Mario lleva toda la semana pensando en la consulta de hoy. Toda la semana. Esta última noche ha sido terrible: ha descansado muy poco, nunca pensó que le ocurriría pero la mente humana es extraña. Y ahora, después de haberse despejado con una ducha más fría de lo normal, después de haber saludado un poco más serio de lo que en él es habitual a la gente con la que comparte la sala de espera, de haber contestado al interés por su madre con apenas unas frases escuetas, agradece el silencio que se ha hecho en torno a él. Es lo que tiene mostrarse antipático: que te ofrece espacio para pensar.
La puerta de la consulta se abre. Reconoce enseguida a una vecina de las que sólo sabe llamarle en diminutivo, como si aun fuera a comprar cromos al kiosko de la esquina. Sale sonriendo e intercambiando frases con el médico, como si se conocieran de toda la vida, conociéndose de toda la vida. Es una figura atemporal, Quizás no tanto, pero para empaparle de temporalidad hay que hacer inevitablemente un esfuerzo, porque forma tanta parte del barrio como la plaza del mercado o el parque infantil. Claro que cambian de aspecto, pero nadie parece advertirlo.
Pero el día le empujaba al análisis, y se lanzaba a él sin dudas, estaba dispuesto a sacar el bisturí y diseccionar. Sigue siento alto, imponente con su bata blanca siempre abierta y recogida tras las manos en los bolsillos, como si fuera la capa de un superhéroe. Y sigue teniendo exactamente la misma sonrisa que un superhéroe, la de quien te rescata de tus miedos, la de alguien a quien apetece dar la mano para atravesar un huracán.
Sonríe a todos los que esperan y le bastan dos frases que se ajustan a la perfección en el delicado intríngulis de los nervios, las ansiedades y los cansancios de la sala, y que, como si hubiera terminado un puzzle de cinco mil piezas, provocan el mismo efecto relajarte y falsamente placentero. Entregado a su análisis pormenorizado, advierte esa capacidad de hacer que todo fluya, esa tranquilidad que sabe que es capaz de regalar a su alrededor con dos sonrisas, una palmada en la espalda o poniendo sus dedos índice y corazón sobre el pulso radial de un enfermo angustiado.
Y recuerda cuántas veces tocó el timbre de la puerta de la casa de su abuela cuando la carne de su abuelo abandonaba los huesos de su cara para convertirle muy despacio en su máscara mortuoria, y él lloraba, pequeño y asustado, escondido detrás de las piernas de su madre. Y encontraba siempre el momento de revolverle esa maraña de pelo rojo que entonces era imposible que lograra peinarse, mientras las mujeres de su casa se quedaban detrás de él despidiéndole entre agradecimientos y lágrimas.
Y tampoco consigue olvidar el tiempo que pasó consolándoles cuando su mujer perdió su primer niño cuando empezaba a apuntar barriga y ya habían pensado nombres de niña y de niño, sin importarle cuánta gente había detrás de la puerta removiéndose intranquilos en esa misma sala de espera en la que no paraban de asaltarle los recuerdos.
Hay dos tipos trajeados en una esquina, en un lugar estratégico donde son invisibles y tremendamente visibles. Tienen maletines negros y ese aire de suficiencia, de quienes se sienten por encima de pacientes, del vulgo en general. Como si dispusieran de un pase vip. La siguiente vez que se abre la puerta se aseguran de que han sido vistos. Los pases vip funcionan y disculpándose muy amablemente y asegurándoles a todos que será sólo un minuto, son absorbidos por la consulta, provocando apenas un leve murmullo de incomodidad.

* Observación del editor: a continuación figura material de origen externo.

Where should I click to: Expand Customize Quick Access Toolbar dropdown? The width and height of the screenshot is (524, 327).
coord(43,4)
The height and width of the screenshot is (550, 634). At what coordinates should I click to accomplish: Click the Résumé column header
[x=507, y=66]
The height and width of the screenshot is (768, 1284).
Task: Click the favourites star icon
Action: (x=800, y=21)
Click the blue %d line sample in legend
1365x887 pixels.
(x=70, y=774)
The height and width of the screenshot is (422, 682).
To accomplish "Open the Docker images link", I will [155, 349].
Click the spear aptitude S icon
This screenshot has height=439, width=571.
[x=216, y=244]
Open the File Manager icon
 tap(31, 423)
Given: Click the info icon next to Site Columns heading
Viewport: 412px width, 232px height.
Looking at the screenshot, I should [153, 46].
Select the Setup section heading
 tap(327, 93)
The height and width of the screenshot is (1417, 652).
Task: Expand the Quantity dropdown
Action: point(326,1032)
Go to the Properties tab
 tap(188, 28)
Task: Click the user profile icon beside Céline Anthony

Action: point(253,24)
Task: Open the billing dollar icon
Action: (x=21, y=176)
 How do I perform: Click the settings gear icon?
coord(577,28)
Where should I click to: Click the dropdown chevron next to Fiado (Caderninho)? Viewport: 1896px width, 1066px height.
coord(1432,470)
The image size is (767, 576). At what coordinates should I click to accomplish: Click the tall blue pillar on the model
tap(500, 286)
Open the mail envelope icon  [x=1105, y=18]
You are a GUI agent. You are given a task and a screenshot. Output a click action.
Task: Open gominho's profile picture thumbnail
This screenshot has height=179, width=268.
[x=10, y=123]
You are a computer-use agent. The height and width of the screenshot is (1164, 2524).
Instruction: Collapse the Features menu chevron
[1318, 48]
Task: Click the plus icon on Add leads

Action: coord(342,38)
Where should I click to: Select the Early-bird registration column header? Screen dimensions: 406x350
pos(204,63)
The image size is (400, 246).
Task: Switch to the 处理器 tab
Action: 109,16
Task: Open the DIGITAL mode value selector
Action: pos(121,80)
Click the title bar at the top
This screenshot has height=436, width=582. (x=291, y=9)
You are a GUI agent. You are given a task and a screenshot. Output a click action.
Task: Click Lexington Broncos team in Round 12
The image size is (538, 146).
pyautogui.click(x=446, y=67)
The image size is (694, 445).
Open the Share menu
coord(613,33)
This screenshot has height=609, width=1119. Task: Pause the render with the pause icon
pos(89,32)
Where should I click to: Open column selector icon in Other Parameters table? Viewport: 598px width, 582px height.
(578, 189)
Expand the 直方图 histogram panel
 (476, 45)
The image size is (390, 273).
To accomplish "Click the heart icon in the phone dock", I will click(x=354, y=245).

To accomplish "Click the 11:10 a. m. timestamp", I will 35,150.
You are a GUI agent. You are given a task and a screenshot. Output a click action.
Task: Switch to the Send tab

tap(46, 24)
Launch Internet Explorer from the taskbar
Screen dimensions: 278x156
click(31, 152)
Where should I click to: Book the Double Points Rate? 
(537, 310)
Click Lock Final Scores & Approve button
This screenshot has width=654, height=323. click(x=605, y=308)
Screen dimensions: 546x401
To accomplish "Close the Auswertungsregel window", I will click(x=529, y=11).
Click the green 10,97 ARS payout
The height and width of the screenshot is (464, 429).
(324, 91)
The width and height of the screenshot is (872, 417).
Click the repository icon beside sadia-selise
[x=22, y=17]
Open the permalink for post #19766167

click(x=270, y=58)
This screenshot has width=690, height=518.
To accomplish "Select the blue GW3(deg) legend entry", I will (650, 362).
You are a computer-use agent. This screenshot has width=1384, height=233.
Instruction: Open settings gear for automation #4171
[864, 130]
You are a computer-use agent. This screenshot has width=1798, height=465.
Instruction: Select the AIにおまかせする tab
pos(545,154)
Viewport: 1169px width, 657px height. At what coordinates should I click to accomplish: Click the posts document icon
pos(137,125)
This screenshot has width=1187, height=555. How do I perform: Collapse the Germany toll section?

En pocos minutos salen entre apretones de manos y se marchan de nuevo con disculpas, reanudándose el desfile de pacientes entrando y saliendo como si nada hubiera ocurrido. Él es el siguiente. No puede dejar de pensar en el artículo que ha leído en el periódico. Habla de cientos de millones anuales gastados en los médicos. No dice en cuales, no dice dónde, no sabe si una parte ha llegado hasta esa puerta que cuando se abra, le dará paso por fin a él. Lleva todos esos días releyendo en su memoria cada línea que le explica algunas cosa en las que nunca creyó que iba a pensar.
Hoy iba a recoger la medicación para su madre. Las pastillas nuevas para el dolor que empezó a probar hace cuatro semanas la dejan adormilada, pasa las mañanas en un constante mareo, le cuesta pensar y a veces parece balbucear como si su cerebro se estuviese convirtiendo en papilla. Tiene menos dolores, pero Mario duda de si el precio a pagar no sería excesivo. Y ahora, antes de pasar a la consulta, ya no puede dejar de pensar sobre si aún queda dentro de él sitio para el respeto.